According to a recent viral video, Max—dubbed “the world’s smartest kid”—invented a free-energy device at 13 and now believes CERN’s experiments at the Large Hadron Collider may have nudged us into a parallel universe. It’s an alarming thought, though it does explain why some folks recall Nelson Mandela dying in prison while others swear they watched his funeral in 2013. That collective confusion, called the Mandela Effect, is either a cosmic glitch or proof we should spend less time online.

The Boy and the Black Hole
In another era, Max might have been sent outside to play.
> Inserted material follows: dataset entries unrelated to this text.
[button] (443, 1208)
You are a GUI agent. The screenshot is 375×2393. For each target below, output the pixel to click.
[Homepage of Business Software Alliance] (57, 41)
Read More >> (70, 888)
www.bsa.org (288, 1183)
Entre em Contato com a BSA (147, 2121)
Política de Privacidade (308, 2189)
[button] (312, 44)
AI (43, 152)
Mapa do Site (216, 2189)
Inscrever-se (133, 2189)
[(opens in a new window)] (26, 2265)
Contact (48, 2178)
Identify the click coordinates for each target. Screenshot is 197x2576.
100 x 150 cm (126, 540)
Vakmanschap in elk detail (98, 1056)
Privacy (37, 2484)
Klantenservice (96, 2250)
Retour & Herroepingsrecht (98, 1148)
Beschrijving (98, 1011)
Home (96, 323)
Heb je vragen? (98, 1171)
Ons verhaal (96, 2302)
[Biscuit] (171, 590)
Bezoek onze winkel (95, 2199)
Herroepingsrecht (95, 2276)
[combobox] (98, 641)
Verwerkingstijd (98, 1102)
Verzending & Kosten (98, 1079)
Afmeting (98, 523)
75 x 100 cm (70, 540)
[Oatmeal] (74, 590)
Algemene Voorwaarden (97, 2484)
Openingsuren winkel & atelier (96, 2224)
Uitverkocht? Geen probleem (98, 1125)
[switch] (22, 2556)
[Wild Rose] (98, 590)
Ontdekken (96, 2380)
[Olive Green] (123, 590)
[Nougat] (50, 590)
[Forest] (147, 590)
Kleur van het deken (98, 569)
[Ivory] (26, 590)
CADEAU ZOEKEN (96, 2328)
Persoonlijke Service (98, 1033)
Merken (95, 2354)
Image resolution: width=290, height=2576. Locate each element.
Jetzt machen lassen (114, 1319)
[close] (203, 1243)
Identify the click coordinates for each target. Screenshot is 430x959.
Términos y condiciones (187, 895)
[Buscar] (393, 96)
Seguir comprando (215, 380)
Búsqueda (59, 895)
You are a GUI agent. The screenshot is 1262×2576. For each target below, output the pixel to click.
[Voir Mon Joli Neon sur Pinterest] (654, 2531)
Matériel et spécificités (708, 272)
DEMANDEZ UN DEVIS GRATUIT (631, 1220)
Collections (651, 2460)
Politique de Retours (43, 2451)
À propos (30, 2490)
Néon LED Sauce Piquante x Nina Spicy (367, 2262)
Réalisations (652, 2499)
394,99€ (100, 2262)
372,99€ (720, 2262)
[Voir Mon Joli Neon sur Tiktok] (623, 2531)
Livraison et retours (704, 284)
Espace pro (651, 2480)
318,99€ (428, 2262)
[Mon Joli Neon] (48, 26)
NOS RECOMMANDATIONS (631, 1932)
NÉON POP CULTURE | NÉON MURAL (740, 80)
Today, he’s the oracle of the algorithm. He insists CERN’s particle collider—built to re-create the Big Bang—has been flinging us through parallel realities ever since it powered up. Scientists dismiss this, of course, but they’ve said the same about coffee and heart disease for years.
The Collider has produced genuine marvels: the Higgs boson, mysterious X-particles from the universe’s infancy, and, in 2022, a 14-hour crack in Earth’s magnetic field that let solar winds pour through. CERN insists there’s no connection—but it’s hard not to picture the planet wobbling slightly as someone in Geneva flips a switch marked Do Not Touch.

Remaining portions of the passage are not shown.